The API Gateway has a core set of features implemented in this library:

1. It authorises and authenticates applications to consume services, and it also validates application users
2. It enforces Application plans and User plans
3. It sets throttling limits for services
4. It acts as a Web Application Firewall
5. It collects usage and performance data to be used for analytics, billing, performance/SLA management and capacity planning

Besides its core features, the API Gateway provides support for an Extended set of Features, which are not directly implemented into this module:

1. API Analytics

• Usage
• Performance
• Availability

2. API Monetization

Simple code, easy maintenance and performance

Back to TOC

Validating requests

With the goal to protect APIs, most of the core functionality of the API Gateway is around validating the incoming requests. Each location can specify what exactly to validate, by enabling one or more validators.

    set $validate_api_key     "on;   path=/validate-api-key;   order=1; ";
    set $validate_oauth_token "on;   path=/validate-oauth;     order=2; ";

The design principles for request validation are:

• Validators are defined as sub-requests; the path property of the validator defines the nginx location of the sub-request
• The request is treated as valid when all validators return with 200 HTTP Status.
  • When a validator returns a different status, the nginx execution phase halts and returns immediately.
• Validators usually execute in parallel, unless they're given an order. Multiple validators can have the same order, in which case they execute in parallel.
  • First, validators having order=1 execute in parallel, then the validators with order=2 execute and so on.
• Validators can share variables between different execution orders so that a validator with order=2 can access properties set by a validator with order=1
• Properties set by validators can be used later in other request phases such as the content phase or the log phase
• For CORS, when the request method is OPTIONS, validation should be skipped
• Validators execute in the nginx access phase of the request, but after other nginx directives such as deny, allow.

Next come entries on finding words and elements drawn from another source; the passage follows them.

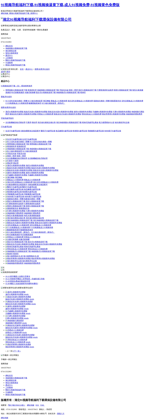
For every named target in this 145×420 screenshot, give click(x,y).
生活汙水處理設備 (29, 139)
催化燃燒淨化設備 (29, 261)
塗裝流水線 (21, 154)
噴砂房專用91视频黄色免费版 (43, 258)
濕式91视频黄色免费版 (35, 165)
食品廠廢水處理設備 (32, 189)
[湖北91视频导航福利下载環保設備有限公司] (36, 19)
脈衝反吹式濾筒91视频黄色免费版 (48, 223)
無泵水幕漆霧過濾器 (32, 216)
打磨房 (16, 161)
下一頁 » (17, 351)
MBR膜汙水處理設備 (32, 196)
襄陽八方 (60, 414)
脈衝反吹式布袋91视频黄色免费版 (48, 244)
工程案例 (9, 58)
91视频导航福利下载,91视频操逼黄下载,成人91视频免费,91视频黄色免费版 (60, 5)
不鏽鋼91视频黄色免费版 (38, 175)
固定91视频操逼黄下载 (35, 201)
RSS (37, 405)
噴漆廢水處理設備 (29, 192)
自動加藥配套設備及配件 (38, 185)
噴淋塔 (16, 254)
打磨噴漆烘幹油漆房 (32, 204)
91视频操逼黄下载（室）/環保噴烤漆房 (16, 86)
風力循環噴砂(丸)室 (31, 256)
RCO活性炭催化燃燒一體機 (41, 142)
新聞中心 (34, 13)
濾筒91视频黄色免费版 (35, 173)
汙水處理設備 (6, 127)
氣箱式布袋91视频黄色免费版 (43, 168)
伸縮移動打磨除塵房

In order to enable request validation for a location you can use the following sample config to get started:

#
# default request validation implementation
#
location /validate-request {
    internal;
    content_by_lua 'ngx.apiGateway.validation.defaultValidateRequestImpl()';
}

location /protected-location {

    set $api_key $http_x_api_key;
    set $validate_api_key     "on;   path=/validate-api-key;   order=1; ";

    set $authtoken $http_authorization;
    set $validate_oauth_token "on;   path=/validate-oauth;     order=2; ";

    # validate the request
    access_by_lua "ngx.apiGateway.validation.validateRequest()";

    # ----------------------------------
    #  proxy to the service provider
    # ----------------------------------
    proxy_pass $backend_proxy_pass$request_uri;
}

Back to TOC

Built in validators

API KEY Validator

Validates the API-KEY by looking in the Redis Cache. To add a key into the Redis cache you can use the following Redis Command:

HMSET cachedkey:$key:$service_id key_secret $key_secret service-id $service_id service-name $service_name realm $realm consumer-org-name $consumer_org_name app-name $app_name

• $key is the api-key
• $key_secret is the secret asociated with the API-KEY. It is recommended to store the encrypted version of the secret in this field and decrypt it when needed.
• $service_id is an ID for the service that the API-KEY subscribed to
• $service_name is a friendly name for the service_id
• $realm could be used to distinguish between a DEV key vs a STAGE key vs a PROD key
• $consumer_org_name is the name of the organisation that create the API-KEY. For analytics purposes it's better to group applications created by the same organisation in the same bucket in order to provide a unified view for that organisation.
• $app_name is an application identifier which should be unique for an application, even if the API-KEY changes over time

To activate the API-KEY validator simply set api_key_validator to on, optionally specifying which internal location to use in order to validate the key. Think of the internal location as a mean to swap the default implementation with your own.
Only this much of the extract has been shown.